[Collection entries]
━━━━━━━━━━━━━━━━━━━━
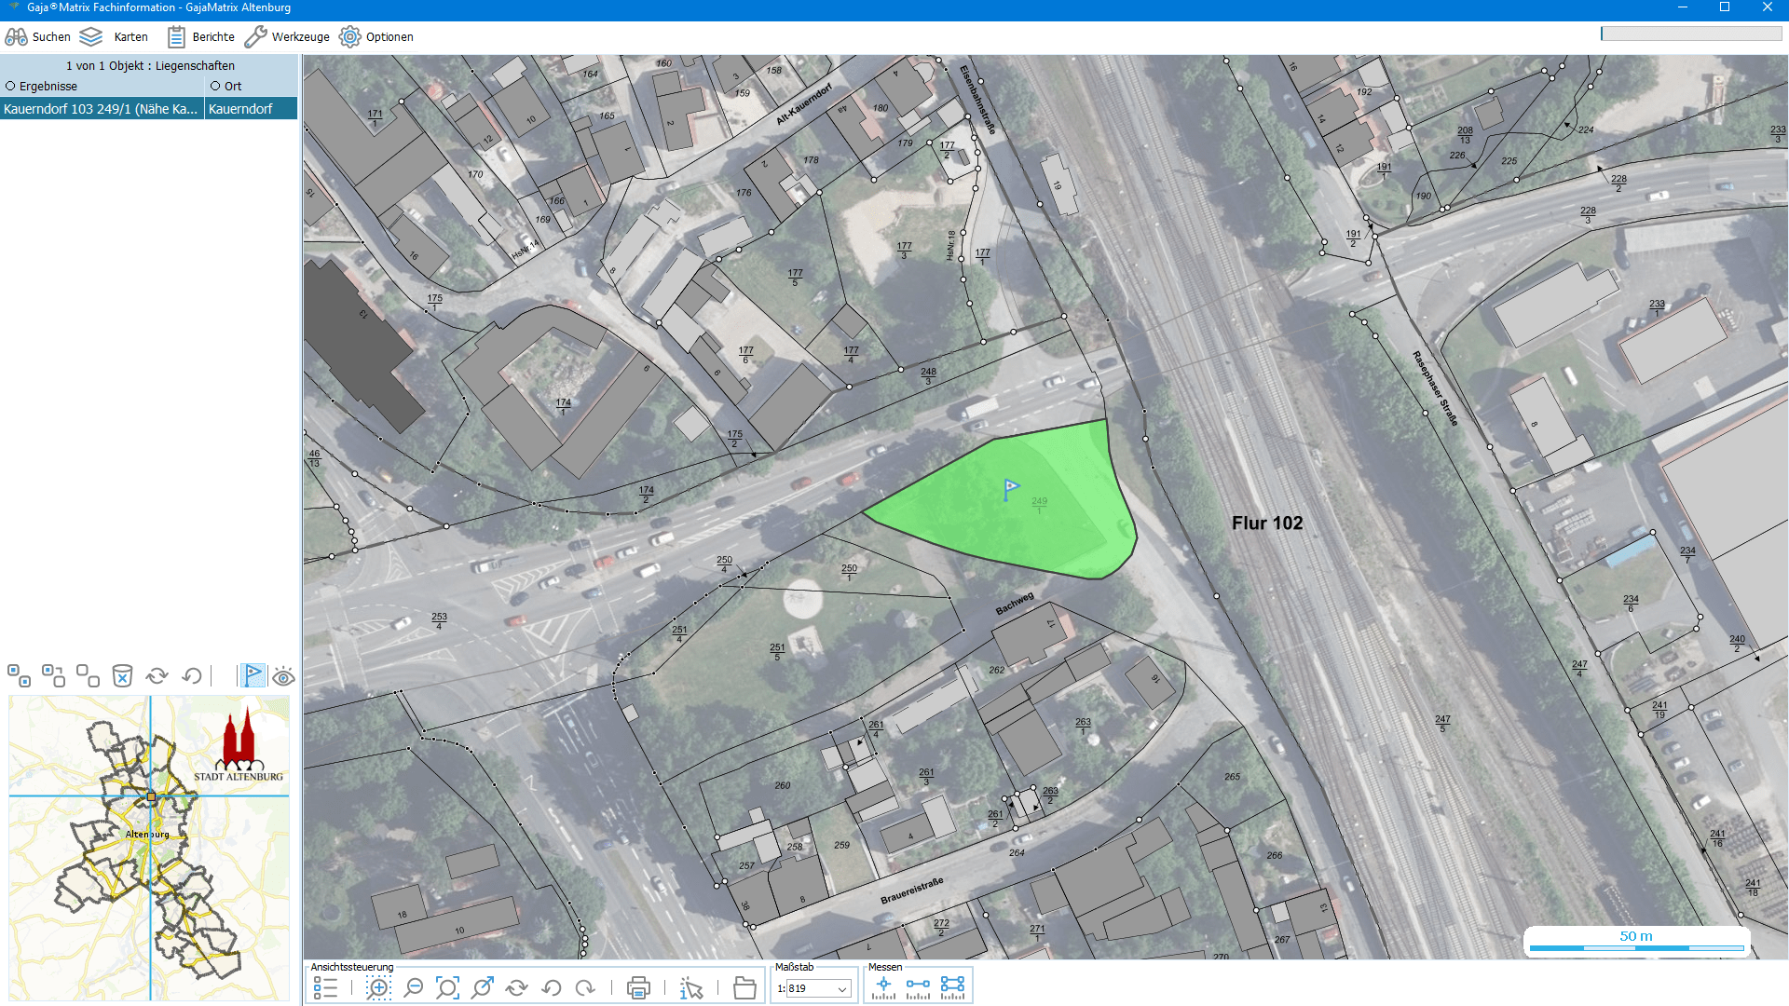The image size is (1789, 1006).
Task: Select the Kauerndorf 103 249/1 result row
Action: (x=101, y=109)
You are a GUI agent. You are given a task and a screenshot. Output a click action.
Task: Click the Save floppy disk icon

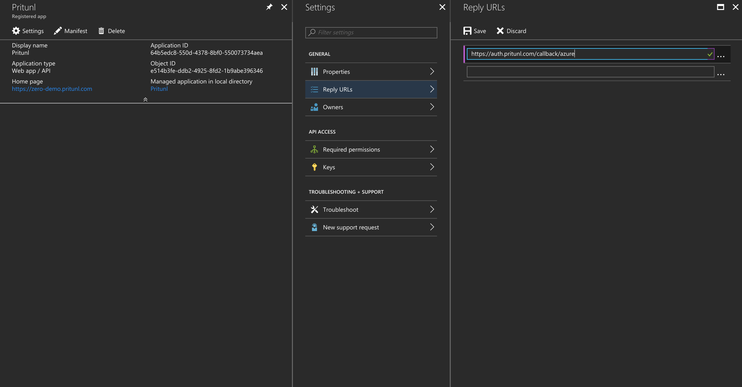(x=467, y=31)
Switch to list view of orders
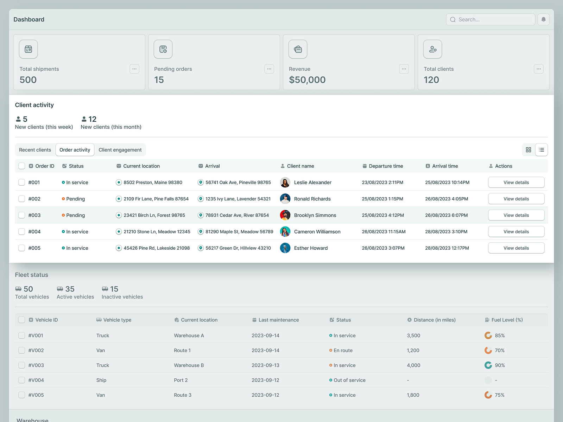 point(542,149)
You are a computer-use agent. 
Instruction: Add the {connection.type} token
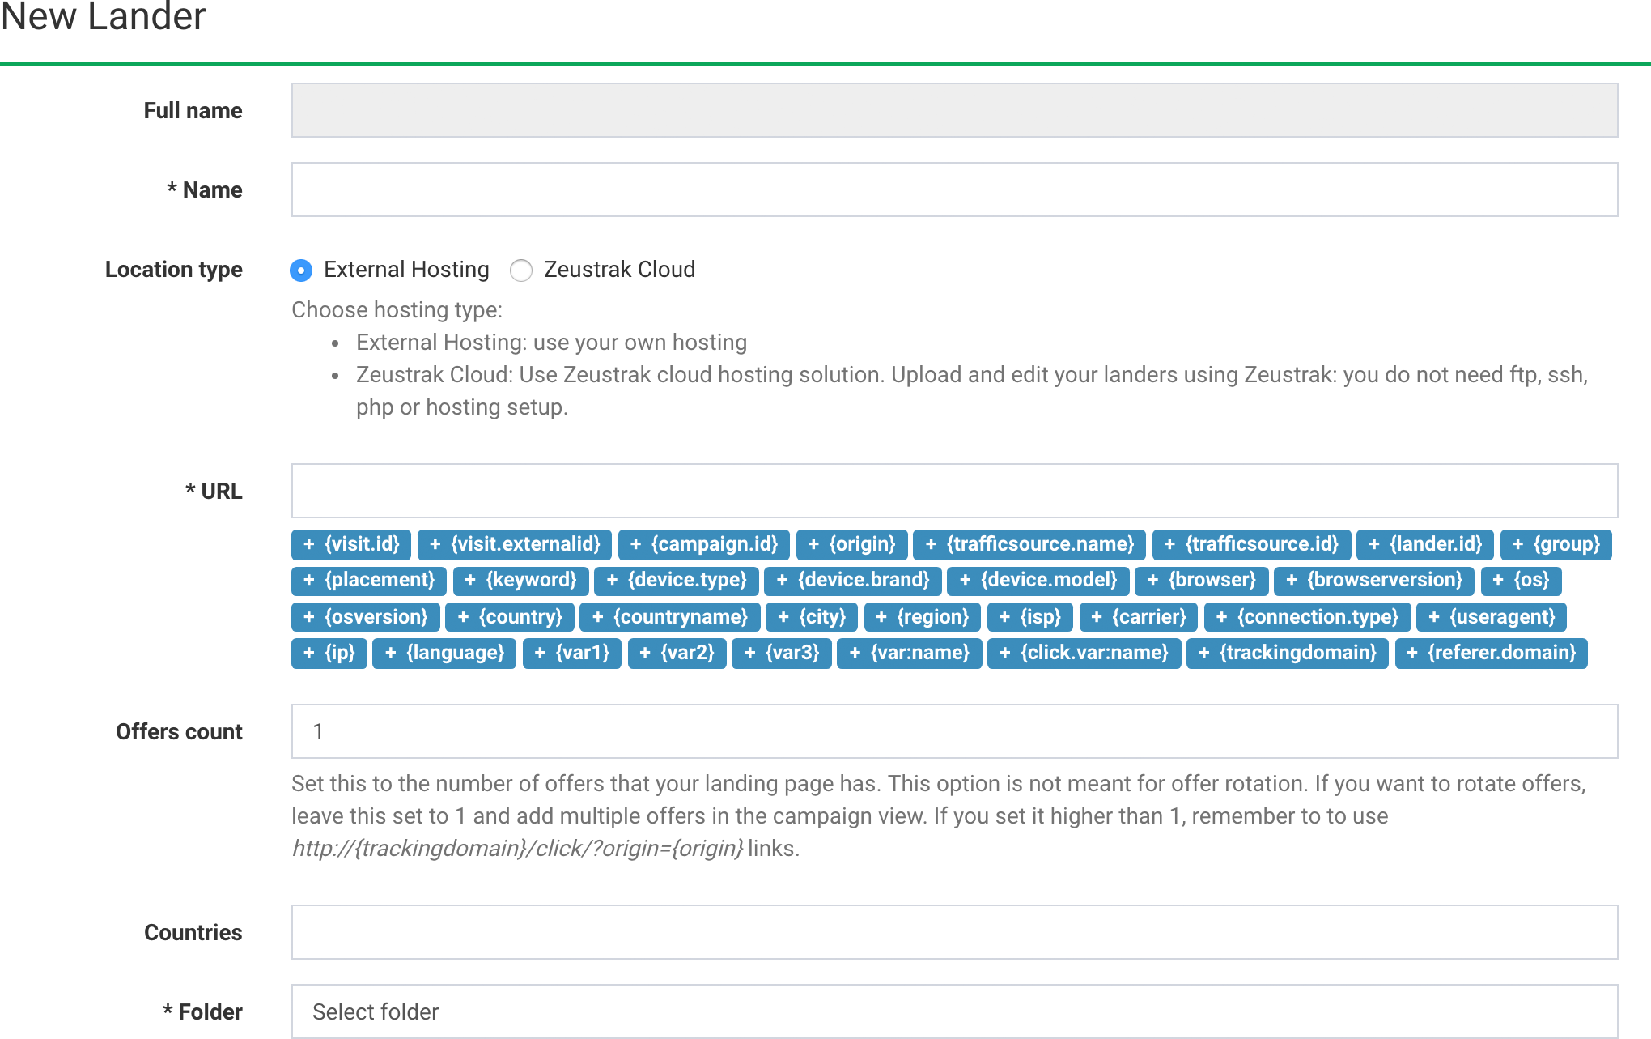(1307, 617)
━━━━━━━━━━━━━━━━━━━━
▶ Your instructions: Reproduce exactly, and only, the lines from the one containing "You are a GUI" through the last line of the records above, both included, leaving out any pictures.

▶ Exercise solution:
You are a GUI agent. You are given a task and a screenshot. Output a click action.
Task: Click the Save floppy disk icon

(x=467, y=31)
Switch to list view of orders
 point(542,149)
You are a computer-use agent. 
Instruction: Add the {connection.type} token
(1307, 617)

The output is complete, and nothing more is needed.